La maladie du monde?
Jean Faya
Hiver 2026
Voilà pour nous un nouvel an de recherche qui se termine. Les fêtes de fin d’année progressivement prennent l’espace de nos esprits. C’est le temps où les bilans vont donner de la voix avant de laisser place, le réveillon passé, aux bonnes résolutions. Nous, nous voulons bien laisser la parole aux bilans, mais nous savons qu’il faut l’accompagner cette parole. Car dans bien des lieux, elle se lâche sans bien se tenir. Elle se répand sur la laideur du monde comme pour nourrir une avidité mal placée, à parler de ce qui va mal et des seules choses affreuses. Mais problème : évoquer c’est faire advenir. Alors vigilance ! Christian Bobin partageait avec nous cette ambition de proposer un vivre poétique. Il faut pour cela disait-il une tenue de langue et d’âme, qui réenflamme la vie, qui redonne le courage et envie de vivre, et qui nous remette à la hauteur de la splendeur qu’est cette vie (Bobin, La Grande Librairie, 2019).

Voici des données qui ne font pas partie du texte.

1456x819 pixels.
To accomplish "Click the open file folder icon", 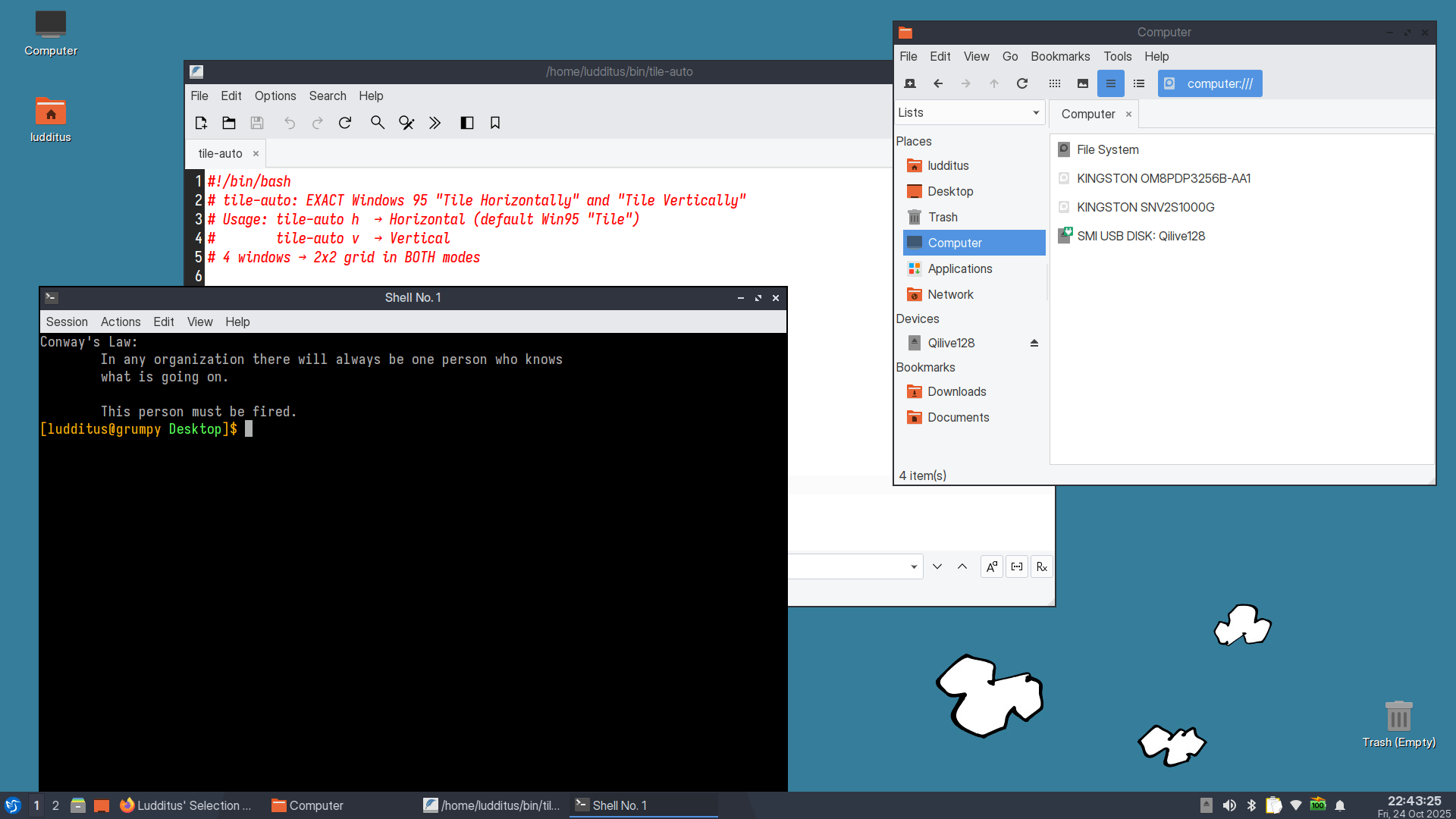I will tap(229, 123).
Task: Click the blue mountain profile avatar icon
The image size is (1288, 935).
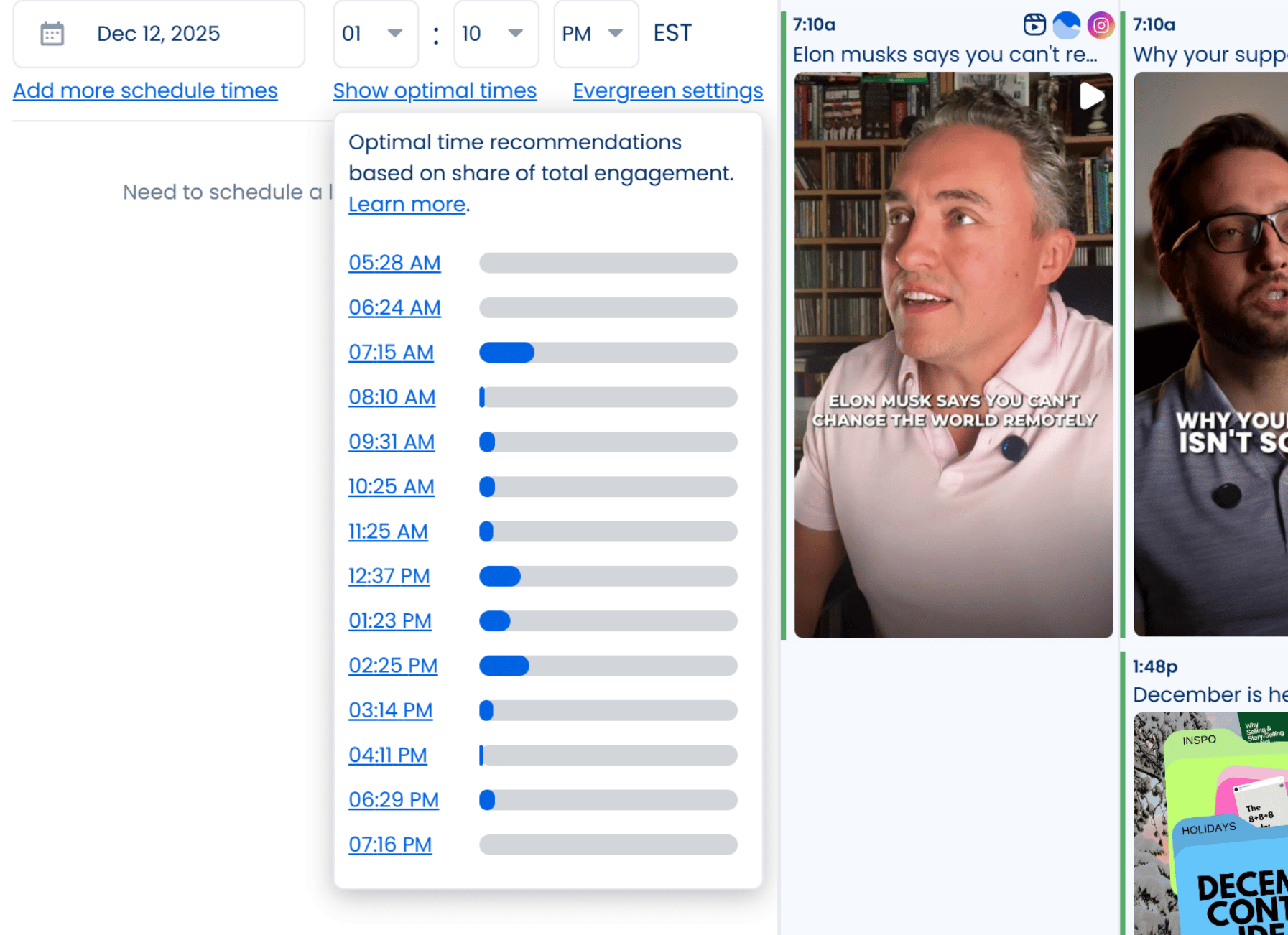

À force de bilans, nous avons rendu le monde étranger à nous-mêmes. Nous lui accolons une objectivité qui n’existe que dans la naïveté des discours tristes de savants chroniqueurs et les présupposés des diatribes énervées de nos politiques. On prête au monde une vérité naturelle comme s’il allait de cette laideur pour tous et partout. Nous reconnaissons bien que le monde souffre d’une maladie. Mais cette maladie, c’est précisément cet objectivisme qui impose ses illusions et ce naturalisme qui éteint bien des perspectives et relègue beautés et bontés au placard.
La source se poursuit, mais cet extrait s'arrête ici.